His work has been quoted or mentioned in The New York Times, The Wall Street Journal, Los Angeles Times, The Washington Post, NBC News, Time, The New Yorker, HuffPost USA Today, Business Insider, Yahoo, AOL, MarketWatch, The Atlantic, Bloomberg, New York Post, Chicago Tribune, Forbes, The Guardian and many other major publications. McIntyre has been a guest on CNBC, the BBC and television and radio stations across the country.

A magna cum laude graduate of Harvard College, McIntyre also was president of The Harvard Advocate. Founded in 1866, the Advocate is the oldest college publication in the United States.

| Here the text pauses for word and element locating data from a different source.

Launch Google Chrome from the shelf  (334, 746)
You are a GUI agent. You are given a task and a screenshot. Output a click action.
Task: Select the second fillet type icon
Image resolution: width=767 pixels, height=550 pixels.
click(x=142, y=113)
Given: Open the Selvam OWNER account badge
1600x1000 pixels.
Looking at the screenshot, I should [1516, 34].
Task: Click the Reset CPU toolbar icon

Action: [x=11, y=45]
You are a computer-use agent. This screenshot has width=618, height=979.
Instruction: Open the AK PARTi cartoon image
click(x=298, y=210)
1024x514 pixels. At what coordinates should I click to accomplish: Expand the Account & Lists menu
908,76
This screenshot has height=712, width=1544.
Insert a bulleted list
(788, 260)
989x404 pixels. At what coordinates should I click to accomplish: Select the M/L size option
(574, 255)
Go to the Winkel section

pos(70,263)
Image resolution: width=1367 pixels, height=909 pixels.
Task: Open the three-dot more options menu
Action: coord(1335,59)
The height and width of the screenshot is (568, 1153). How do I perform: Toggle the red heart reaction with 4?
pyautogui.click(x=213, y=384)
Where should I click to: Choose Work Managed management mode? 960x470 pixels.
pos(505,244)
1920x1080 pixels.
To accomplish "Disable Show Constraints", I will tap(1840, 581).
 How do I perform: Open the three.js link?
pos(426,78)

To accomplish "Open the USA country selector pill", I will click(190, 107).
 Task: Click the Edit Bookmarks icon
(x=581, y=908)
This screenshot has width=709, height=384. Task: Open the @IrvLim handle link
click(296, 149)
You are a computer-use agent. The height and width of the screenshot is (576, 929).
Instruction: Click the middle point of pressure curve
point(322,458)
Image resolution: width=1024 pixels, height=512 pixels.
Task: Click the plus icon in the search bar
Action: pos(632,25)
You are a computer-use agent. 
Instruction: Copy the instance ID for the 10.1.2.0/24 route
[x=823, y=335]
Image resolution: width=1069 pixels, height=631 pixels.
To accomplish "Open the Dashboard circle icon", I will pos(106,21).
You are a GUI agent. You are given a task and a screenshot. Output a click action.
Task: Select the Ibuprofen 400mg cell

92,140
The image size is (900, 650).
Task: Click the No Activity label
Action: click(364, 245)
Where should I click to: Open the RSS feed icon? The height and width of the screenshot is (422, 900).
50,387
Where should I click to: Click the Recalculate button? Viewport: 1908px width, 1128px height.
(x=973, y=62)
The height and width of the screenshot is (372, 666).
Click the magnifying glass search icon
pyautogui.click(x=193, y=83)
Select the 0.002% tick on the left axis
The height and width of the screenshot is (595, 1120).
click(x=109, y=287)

TheStreet.com, Comps.com and Edgar Online are some of the public companies for which McIntyre served on the board of directors. He was a Vicinity Corporation board member when the company was sold to Microsoft in 2002. He served on the audit committees of some of these companies.

McIntyre has been the CEO of FutureSource, a provider of trading terminals and news to commodities and futures traders. He was president of Switchboard, the online phone directory company. He served as chairman and CEO of On2 Technologies, the video compression company that provided video compression software for Adobe’s Flash. Google bought On2 in 2009.